DATASET.
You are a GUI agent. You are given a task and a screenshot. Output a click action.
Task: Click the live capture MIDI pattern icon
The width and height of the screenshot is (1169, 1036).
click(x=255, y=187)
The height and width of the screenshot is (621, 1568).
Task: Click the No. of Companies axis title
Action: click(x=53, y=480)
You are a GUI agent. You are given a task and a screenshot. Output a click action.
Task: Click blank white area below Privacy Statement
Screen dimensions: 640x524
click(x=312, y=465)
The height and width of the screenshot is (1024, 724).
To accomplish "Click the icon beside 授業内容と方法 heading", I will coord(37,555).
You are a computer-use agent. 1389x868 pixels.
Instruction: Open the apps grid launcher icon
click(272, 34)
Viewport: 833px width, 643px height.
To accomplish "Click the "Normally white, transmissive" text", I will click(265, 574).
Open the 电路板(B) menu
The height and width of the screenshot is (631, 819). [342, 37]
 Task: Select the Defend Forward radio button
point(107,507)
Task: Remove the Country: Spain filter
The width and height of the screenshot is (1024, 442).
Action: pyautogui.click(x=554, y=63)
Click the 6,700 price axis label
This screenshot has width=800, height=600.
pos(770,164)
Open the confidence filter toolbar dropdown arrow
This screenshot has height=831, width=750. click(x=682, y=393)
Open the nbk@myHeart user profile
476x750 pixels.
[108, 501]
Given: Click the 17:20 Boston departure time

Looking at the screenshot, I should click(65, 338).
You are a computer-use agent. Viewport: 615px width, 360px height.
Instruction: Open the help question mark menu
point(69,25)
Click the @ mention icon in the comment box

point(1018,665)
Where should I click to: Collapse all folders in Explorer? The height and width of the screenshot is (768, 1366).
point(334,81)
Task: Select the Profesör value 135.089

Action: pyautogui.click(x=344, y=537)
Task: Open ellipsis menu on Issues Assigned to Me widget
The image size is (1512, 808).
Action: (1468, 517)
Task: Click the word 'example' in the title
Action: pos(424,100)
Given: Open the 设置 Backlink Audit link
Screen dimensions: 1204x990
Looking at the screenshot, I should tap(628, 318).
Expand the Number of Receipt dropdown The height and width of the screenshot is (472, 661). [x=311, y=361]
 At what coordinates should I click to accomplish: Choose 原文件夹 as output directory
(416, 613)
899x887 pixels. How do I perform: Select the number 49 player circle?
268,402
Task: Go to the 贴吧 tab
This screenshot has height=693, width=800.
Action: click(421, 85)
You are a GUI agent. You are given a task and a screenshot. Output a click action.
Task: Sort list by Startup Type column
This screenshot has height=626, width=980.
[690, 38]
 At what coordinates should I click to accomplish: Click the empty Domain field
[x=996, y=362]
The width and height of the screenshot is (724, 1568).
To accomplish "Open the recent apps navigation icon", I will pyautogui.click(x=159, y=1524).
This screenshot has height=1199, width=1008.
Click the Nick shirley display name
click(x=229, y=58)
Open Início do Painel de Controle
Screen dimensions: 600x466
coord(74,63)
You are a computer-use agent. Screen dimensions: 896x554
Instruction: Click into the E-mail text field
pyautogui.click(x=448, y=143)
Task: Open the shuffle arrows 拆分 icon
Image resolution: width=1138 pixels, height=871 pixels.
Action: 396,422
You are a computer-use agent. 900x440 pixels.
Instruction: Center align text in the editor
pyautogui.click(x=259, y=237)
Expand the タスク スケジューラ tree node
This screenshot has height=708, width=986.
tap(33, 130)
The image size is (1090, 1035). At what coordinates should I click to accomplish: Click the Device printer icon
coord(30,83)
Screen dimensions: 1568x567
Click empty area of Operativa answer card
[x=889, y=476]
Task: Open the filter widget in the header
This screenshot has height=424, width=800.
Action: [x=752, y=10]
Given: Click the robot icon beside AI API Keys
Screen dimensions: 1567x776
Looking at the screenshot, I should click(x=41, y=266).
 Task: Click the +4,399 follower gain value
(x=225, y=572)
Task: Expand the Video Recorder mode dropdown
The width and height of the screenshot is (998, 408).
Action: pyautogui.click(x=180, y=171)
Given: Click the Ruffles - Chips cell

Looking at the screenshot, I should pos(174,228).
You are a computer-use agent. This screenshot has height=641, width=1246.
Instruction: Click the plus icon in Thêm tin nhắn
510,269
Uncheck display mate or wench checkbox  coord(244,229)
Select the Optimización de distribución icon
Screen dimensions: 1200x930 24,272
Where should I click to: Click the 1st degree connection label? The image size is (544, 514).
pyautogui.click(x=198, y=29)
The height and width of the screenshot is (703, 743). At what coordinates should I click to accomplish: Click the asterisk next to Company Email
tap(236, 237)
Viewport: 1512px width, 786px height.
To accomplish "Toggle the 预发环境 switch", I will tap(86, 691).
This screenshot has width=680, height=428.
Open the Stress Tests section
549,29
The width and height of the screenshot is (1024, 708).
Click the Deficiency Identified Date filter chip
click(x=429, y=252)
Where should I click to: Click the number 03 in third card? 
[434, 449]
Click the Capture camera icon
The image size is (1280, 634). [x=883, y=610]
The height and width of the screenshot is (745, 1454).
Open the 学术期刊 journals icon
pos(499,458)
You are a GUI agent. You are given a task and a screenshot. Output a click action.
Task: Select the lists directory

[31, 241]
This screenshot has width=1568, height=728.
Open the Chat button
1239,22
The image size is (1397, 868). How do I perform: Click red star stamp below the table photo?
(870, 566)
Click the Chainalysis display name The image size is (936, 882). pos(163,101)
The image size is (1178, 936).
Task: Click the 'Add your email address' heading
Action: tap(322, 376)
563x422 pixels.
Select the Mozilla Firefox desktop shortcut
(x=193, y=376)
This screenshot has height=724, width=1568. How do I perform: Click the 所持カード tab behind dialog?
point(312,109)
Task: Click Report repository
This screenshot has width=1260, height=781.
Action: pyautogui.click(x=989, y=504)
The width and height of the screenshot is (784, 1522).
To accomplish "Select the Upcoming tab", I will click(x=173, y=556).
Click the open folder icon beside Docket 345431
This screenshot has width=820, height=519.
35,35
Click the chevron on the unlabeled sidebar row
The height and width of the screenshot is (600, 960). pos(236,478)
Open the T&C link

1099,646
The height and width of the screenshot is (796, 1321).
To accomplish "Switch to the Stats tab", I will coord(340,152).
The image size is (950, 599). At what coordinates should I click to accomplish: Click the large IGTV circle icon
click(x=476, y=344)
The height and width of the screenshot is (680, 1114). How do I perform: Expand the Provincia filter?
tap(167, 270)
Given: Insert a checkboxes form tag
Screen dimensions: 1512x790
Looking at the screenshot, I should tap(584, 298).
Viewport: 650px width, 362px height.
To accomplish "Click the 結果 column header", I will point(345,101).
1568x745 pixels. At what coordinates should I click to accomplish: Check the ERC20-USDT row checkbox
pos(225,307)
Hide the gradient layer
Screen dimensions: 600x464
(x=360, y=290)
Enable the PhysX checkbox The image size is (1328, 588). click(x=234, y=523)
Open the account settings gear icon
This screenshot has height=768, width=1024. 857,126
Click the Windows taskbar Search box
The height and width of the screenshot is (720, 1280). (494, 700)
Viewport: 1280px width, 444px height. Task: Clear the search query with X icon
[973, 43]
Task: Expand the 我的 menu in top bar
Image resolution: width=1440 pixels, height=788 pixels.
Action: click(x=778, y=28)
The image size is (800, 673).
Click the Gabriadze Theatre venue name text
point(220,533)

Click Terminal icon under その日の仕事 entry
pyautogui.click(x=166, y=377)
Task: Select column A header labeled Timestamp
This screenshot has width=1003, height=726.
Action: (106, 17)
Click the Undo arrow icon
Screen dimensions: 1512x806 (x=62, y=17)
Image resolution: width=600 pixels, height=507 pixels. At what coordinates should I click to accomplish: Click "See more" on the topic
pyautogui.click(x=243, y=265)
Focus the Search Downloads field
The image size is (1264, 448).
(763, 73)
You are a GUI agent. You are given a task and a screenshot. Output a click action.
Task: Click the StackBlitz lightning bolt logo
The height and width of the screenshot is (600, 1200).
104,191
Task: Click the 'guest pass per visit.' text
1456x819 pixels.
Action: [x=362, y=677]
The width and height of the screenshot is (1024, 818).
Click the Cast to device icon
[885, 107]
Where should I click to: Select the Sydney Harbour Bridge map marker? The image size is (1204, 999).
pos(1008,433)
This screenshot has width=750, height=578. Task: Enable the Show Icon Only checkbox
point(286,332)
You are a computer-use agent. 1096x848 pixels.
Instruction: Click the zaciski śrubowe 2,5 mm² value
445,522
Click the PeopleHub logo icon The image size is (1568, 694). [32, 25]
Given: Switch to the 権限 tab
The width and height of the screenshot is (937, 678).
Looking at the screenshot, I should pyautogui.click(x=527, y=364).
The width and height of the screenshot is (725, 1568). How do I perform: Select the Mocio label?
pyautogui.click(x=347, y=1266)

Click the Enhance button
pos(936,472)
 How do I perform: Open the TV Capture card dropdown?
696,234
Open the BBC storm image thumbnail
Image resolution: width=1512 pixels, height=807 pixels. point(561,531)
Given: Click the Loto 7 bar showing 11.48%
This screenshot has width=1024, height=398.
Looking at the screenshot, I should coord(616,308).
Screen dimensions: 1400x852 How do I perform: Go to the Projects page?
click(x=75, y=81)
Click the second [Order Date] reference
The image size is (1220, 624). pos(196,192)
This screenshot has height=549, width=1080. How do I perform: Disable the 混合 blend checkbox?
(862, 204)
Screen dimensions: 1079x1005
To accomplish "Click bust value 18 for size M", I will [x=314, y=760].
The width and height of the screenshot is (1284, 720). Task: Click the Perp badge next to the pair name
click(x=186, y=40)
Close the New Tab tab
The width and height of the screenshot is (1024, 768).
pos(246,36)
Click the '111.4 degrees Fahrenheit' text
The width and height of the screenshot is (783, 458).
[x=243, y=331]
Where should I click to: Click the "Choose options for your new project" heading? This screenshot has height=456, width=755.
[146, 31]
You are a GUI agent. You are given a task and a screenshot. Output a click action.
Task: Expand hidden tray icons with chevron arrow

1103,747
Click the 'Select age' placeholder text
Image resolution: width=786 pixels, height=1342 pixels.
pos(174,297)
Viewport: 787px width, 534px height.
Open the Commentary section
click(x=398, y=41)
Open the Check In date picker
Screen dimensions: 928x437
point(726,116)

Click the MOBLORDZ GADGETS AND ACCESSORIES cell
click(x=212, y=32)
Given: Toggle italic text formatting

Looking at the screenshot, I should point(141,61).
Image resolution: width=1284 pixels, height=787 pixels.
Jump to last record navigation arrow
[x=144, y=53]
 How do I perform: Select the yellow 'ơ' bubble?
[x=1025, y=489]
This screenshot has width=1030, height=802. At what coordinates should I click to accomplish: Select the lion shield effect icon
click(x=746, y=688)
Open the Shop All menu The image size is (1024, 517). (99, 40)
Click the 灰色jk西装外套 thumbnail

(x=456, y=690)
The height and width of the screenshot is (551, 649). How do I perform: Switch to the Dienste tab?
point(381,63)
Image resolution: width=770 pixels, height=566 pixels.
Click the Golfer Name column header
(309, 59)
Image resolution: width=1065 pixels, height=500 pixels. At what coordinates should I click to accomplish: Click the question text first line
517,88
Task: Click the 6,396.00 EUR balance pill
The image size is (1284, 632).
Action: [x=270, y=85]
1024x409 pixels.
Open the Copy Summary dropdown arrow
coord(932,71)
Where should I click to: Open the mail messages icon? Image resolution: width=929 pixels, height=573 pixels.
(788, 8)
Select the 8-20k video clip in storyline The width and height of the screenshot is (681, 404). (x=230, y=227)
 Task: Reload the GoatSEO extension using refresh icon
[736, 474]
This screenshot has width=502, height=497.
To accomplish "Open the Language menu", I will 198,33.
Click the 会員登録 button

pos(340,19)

ACTIVITY.
Write out each line above that contains the word "logo".

RESPONSE.
Task: Click the StackBlitz lightning bolt logo
Click the PeopleHub logo icon The image size is (1568, 694). [32, 25]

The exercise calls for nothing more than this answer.